Dataset extract:
============
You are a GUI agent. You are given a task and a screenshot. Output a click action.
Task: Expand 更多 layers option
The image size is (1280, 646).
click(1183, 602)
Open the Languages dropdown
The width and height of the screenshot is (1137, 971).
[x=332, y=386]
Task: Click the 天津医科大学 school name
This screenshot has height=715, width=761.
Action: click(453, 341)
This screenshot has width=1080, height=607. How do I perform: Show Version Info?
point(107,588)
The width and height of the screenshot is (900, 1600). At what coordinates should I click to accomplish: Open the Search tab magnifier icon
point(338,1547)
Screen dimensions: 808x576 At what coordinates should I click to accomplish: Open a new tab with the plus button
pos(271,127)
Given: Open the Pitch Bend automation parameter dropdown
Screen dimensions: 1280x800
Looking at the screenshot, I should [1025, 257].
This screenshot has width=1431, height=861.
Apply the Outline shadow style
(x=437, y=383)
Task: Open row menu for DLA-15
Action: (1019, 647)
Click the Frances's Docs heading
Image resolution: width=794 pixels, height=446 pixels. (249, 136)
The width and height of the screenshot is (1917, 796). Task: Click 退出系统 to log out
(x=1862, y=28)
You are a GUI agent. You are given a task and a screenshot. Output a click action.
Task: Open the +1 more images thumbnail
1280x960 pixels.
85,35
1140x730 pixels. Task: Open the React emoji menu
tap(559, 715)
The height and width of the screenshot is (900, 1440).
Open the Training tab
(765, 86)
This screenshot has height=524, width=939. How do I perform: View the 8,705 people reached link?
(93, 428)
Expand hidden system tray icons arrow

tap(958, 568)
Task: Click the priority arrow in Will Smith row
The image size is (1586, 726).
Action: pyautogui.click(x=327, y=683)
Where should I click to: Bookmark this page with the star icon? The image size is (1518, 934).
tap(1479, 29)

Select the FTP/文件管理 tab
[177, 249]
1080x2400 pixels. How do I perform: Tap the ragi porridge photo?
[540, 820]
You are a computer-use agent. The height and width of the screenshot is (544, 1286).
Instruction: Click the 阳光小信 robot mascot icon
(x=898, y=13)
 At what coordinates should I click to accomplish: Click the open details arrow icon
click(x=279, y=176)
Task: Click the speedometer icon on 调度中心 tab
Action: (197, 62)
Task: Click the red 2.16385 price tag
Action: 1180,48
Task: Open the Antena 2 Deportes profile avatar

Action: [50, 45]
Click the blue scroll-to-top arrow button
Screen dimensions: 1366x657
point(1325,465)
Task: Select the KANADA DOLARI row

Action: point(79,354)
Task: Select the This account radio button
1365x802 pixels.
============
Your response must consist of all the records, retyped exactly.

Answer to this exercise:
You are a GUI agent. You are given a task and a screenshot. Output a click action.
Task: Expand 更多 layers option
The image size is (1280, 646).
click(1183, 602)
Open the Languages dropdown
The width and height of the screenshot is (1137, 971).
[x=332, y=386]
Task: Click the 天津医科大学 school name
This screenshot has height=715, width=761.
Action: click(453, 341)
This screenshot has width=1080, height=607. How do I perform: Show Version Info?
point(107,588)
The width and height of the screenshot is (900, 1600). At what coordinates should I click to accomplish: Open the Search tab magnifier icon
point(338,1547)
Screen dimensions: 808x576 At what coordinates should I click to accomplish: Open a new tab with the plus button
pos(271,127)
Given: Open the Pitch Bend automation parameter dropdown
Screen dimensions: 1280x800
Looking at the screenshot, I should [1025, 257].
This screenshot has width=1431, height=861.
Apply the Outline shadow style
(x=437, y=383)
Task: Open row menu for DLA-15
Action: (1019, 647)
Click the Frances's Docs heading
Image resolution: width=794 pixels, height=446 pixels. (249, 136)
The width and height of the screenshot is (1917, 796). Task: Click 退出系统 to log out
(x=1862, y=28)
You are a GUI agent. You are given a task and a screenshot. Output a click action.
Task: Open the +1 more images thumbnail
1280x960 pixels.
85,35
1140x730 pixels. Task: Open the React emoji menu
tap(559, 715)
The height and width of the screenshot is (900, 1440).
Open the Training tab
(765, 86)
This screenshot has height=524, width=939. How do I perform: View the 8,705 people reached link?
(93, 428)
Expand hidden system tray icons arrow

tap(958, 568)
Task: Click the priority arrow in Will Smith row
The image size is (1586, 726).
Action: pyautogui.click(x=327, y=683)
Where should I click to: Bookmark this page with the star icon? The image size is (1518, 934).
tap(1479, 29)

Select the FTP/文件管理 tab
[177, 249]
1080x2400 pixels. How do I perform: Tap the ragi porridge photo?
[540, 820]
You are a computer-use agent. The height and width of the screenshot is (544, 1286).
Instruction: Click the 阳光小信 robot mascot icon
(x=898, y=13)
 At what coordinates should I click to accomplish: Click the open details arrow icon
click(x=279, y=176)
Task: Click the speedometer icon on 调度中心 tab
Action: (197, 62)
Task: Click the red 2.16385 price tag
Action: 1180,48
Task: Open the Antena 2 Deportes profile avatar

Action: [50, 45]
Click the blue scroll-to-top arrow button
Screen dimensions: 1366x657
point(1325,465)
Task: Select the KANADA DOLARI row

Action: point(79,354)
Task: Select the This account radio button
1365x802 pixels.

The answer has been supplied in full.